Northwest Arkansas Times,
Fayetteville, AR, U.S.A., May 22, 1998."May 18, page A3, the ... [Northwest Arkansas] Times... reported Retired Army Lt. Col. Dave Grossman's conclusions that "Like military training that reduced inhibitions to killing, television and movie violence is desensitizing the young, and doubling the murder rate every 15 years." This is not a new idea; many people have suggested the "media" causes increased violence and sex in our youth. It produces a "straw man," with which one may do lengthy, imaginary battle. My work suggests the current phenomena, and others, are the result of human evolution. That is, I think humans evolved due to increased testosterone. Human males and females produce more testosterone than male and female chimpanzees, respectively. In advantageous circumstances, testosterone levels will increase in a population. Increased testosterone increases impulsive behavior. We are witnessing an increase in testosterone in America.
This is directly supported by very strong correlative data and direct experimental evidence. In a study of "delinquent" and "control" white men and women, Banks and Dabbs found that "The delinquent group, which was characterized by flamboyant dress, drug use, and violence, had significantly higher testosterone levels than the college students did." (J. Soc.

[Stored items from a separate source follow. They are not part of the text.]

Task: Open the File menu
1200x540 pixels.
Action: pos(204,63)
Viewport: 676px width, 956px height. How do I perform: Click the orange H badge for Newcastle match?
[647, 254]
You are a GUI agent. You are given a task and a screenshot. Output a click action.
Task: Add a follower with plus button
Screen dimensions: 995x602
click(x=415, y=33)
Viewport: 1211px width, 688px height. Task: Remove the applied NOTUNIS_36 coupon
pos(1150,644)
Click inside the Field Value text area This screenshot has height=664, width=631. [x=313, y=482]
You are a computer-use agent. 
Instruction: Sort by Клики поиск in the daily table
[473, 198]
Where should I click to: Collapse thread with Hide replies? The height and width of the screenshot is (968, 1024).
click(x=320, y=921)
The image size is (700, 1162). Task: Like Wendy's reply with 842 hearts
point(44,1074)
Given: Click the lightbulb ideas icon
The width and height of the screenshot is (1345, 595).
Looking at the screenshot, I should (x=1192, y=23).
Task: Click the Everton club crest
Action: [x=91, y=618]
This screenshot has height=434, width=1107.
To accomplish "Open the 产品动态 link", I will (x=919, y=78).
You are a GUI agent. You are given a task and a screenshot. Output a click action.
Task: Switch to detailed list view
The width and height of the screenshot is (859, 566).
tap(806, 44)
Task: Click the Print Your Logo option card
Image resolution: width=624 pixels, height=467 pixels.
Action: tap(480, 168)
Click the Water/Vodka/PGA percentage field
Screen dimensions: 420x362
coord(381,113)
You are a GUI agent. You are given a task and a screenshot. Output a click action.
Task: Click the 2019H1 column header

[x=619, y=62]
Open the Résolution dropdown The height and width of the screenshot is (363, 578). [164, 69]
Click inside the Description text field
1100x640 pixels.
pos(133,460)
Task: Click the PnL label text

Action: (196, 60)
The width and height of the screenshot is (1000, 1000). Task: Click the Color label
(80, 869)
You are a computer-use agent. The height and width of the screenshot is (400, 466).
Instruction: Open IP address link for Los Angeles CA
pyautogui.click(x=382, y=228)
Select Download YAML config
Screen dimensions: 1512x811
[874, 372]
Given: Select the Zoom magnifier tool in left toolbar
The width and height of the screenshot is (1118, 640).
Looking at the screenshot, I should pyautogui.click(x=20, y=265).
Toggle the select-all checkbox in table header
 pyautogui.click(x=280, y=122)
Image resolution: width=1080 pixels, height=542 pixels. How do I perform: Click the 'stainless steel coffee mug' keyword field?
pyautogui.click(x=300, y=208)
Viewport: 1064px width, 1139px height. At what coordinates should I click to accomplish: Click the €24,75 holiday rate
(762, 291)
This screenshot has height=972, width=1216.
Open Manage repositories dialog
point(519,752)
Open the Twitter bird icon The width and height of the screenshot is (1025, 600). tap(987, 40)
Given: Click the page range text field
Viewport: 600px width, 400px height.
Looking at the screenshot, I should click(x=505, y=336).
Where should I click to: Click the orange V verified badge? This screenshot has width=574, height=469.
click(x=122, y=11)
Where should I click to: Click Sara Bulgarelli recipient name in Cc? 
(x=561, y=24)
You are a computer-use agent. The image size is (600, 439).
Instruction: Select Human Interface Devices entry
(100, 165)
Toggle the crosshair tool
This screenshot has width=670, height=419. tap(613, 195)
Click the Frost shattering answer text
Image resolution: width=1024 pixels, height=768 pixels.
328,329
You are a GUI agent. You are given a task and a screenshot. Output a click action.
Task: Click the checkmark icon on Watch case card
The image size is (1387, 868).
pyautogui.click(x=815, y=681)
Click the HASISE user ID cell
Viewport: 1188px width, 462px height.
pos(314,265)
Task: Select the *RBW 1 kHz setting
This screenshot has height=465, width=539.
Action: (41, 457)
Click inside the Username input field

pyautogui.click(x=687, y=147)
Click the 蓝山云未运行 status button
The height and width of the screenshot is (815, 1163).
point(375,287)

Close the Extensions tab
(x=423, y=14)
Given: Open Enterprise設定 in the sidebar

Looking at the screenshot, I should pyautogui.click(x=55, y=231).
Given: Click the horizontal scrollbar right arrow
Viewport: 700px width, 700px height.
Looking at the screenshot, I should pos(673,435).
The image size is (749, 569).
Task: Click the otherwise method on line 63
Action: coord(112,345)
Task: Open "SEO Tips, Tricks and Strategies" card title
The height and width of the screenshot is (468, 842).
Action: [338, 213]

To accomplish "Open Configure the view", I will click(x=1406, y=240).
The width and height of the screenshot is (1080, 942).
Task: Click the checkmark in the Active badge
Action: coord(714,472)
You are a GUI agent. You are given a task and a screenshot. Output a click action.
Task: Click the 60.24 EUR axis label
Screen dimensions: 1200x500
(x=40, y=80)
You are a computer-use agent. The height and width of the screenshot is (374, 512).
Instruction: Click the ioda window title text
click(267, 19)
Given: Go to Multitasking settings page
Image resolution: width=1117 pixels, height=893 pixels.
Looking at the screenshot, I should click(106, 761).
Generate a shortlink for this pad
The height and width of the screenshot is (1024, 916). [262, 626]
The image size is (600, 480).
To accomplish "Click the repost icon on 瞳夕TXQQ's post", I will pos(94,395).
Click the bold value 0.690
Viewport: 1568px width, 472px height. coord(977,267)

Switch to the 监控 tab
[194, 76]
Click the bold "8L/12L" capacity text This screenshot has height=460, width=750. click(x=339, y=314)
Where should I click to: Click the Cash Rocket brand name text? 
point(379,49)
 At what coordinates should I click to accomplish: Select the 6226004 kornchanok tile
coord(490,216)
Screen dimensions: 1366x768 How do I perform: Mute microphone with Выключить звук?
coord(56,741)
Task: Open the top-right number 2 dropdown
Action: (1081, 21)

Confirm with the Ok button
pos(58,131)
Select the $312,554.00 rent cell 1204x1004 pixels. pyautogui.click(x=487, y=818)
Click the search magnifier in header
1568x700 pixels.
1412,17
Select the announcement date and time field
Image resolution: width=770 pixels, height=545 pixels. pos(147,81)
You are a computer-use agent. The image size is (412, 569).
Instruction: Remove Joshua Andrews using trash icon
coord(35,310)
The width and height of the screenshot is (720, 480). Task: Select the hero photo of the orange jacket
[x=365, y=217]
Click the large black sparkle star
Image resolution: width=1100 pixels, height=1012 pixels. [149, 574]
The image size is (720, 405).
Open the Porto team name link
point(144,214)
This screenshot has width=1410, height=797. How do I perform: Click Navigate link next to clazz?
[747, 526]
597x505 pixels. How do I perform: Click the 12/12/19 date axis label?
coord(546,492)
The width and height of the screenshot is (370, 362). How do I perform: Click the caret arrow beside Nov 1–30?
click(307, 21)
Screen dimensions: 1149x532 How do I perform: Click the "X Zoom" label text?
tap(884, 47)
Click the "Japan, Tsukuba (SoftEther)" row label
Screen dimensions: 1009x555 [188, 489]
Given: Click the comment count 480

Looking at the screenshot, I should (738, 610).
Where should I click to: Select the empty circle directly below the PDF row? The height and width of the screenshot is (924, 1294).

Psychol. 1996; 136: 49). Brooks and Reddon compared testosterone levels in violent and nonviolent "young offenders." They found that "The violent group had the highest level of testosterone and differed significantly from the nonviolent offenders..." (J. Clin. Psychol. 1996; 52: 475). This represents a strong correlation between high testosterone and impulsive, aggressive acts. People who do not think aggressive, impulsive acts are due to increased testosterone can simply dismiss this as coincidence.
The key experiment that directly supports testosterone as the causative agent was reported in 1997. In a study of "hypogonadal," boys, who produce little testosterone, the effects of increased testosterone become clear. Finkelstein, et al., found that "At the mid dose boys showed a 19% increase in aggressive impulses scores, a 17% increase in physical aggression against peers score, and an 18% increase in physical aggression against adults scores." (J. Clin. Endocrinol. Metab. 1997; 82: 2433). Men produce much more testosterone than women. There are many more men in prison than women.
My work suggests testosterone increases periodically in civilizations. That is, where food and shelter are beneficial, people of higher testosterone will increase rapidly, compared to low testosterone people. They are more sexual and impulsive; they make more babies. They are bigger and reach puberty earlier; this is known as the secular trend. The secular trend is not due to better food. Black girls reach puberty much earlier than white girls, and there is no support that black girls eat better than white girls. Impulsive acts will increase directly proportional to the increased numbers of higher testosterone types. High testosterone should have a greater effect on a kid following puberty, because the brain is not fully developed. The greatest amount of youth violence is coming from young, male offenders. Let's look at biological factors."